Data Types

Statistical Thinking

Karen Hovhannisyan

2026-05-19

Why Data Types Matter

Before calculating averages or plotting charts, it’s essential to recognize what kind of data you’re working with.

The classification of a variable determines:

Which summary statistics are meaningful?
Which visualizations can be used?
How relationships between variables should be interpreted?

Qualitative Data

Qualitative data describe qualities, categories, or labels rather than numbers.

Subtype	Definition	Examples
Nominal	Categories with no natural order	Gender (Male/Female), City (Paris, Yerevan, Tokyo)
Ordinal	Categories with a meaningful order, but unequal spacing	Education Level (High < Bachelor < Master < PhD), Satisfaction * (Low–Medium–High)*

Quantitative Data

Quantitative data represent measurable quantities that can be used in arithmetic operations.

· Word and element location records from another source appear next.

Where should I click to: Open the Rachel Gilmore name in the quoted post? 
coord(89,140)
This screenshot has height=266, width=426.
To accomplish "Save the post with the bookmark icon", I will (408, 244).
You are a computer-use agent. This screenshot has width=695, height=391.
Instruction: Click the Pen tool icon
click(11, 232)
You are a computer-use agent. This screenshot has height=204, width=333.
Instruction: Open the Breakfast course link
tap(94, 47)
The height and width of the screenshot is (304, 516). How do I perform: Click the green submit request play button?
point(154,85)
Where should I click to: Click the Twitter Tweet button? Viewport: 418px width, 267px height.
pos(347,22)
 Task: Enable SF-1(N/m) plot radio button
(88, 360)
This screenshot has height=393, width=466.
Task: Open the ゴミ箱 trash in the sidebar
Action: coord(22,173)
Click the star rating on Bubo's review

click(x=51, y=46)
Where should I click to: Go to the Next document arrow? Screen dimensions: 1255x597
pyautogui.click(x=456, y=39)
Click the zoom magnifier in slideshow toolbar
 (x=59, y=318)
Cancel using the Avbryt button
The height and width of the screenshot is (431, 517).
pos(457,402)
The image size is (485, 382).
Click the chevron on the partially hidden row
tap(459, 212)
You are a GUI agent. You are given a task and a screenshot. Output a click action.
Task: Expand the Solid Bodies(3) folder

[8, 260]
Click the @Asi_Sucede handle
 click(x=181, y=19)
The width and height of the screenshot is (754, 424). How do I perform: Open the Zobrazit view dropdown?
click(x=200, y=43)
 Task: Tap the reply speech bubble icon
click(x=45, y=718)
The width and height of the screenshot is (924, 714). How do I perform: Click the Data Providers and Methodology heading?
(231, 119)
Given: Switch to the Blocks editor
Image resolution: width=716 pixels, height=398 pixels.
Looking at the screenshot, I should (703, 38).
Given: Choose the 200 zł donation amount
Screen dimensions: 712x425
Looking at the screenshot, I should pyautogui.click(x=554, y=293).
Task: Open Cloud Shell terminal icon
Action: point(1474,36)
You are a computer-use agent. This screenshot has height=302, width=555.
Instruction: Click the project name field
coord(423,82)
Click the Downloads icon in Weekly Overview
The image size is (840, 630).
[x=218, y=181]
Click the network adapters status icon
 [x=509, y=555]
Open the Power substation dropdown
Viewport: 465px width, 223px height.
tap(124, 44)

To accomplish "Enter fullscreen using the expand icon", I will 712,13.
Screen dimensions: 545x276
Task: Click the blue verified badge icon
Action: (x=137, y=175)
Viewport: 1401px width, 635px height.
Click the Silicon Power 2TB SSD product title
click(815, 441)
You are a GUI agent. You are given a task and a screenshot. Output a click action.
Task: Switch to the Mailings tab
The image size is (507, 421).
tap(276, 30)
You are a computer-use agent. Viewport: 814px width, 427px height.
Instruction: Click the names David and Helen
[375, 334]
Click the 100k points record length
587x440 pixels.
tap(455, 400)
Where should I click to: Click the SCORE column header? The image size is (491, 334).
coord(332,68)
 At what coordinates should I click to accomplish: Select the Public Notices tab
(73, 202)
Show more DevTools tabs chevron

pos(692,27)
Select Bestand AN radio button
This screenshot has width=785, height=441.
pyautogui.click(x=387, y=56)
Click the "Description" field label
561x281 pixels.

Subtype	Definition	Examples
Discrete	Countable numbers, often integers	Number of customers, Complaints per day
Continuous	Measured values within a range	Temperature, Age, Revenue, Weight

Additional Data Types

Type	Definition	Example Applications
Binary	Two possible outcomes (Yes/No, 0/1)	Subscription status, churn indicator
Time-Series	Observations recorded sequentially over time	Daily sales, hourly temperature
Textual / Unstructured	Words, sentences, or documents	Customer reviews, tweets
Spatial / Geographical	Location-based information	Store coordinates, delivery zones

Flowchart

%%{init: {"theme": "default", "logLevel": "fatal"}}%%
graph TD
    A["Data Types"] --> B["Qualitative (Categorical)"]
    A --> C["Quantitative (Numerical)"]

    B --> D["Nominal"]
    B --> E["Ordinal"]

    C --> F["Discrete"]
    C --> G["Continuous"]

    A --> H["Other Types"]
    H --> I["Binary"]
    H --> J["Time-Series"]
    H --> K["Textual / Unstructured"]
    H --> L["Spatial / Geographical"]

Measures of Central Tendency

Once we understand our data types, the next step is to summarize them with simple, representative numbers.
These are called measures of central tendency, and they tell us where the “center” of our data lies.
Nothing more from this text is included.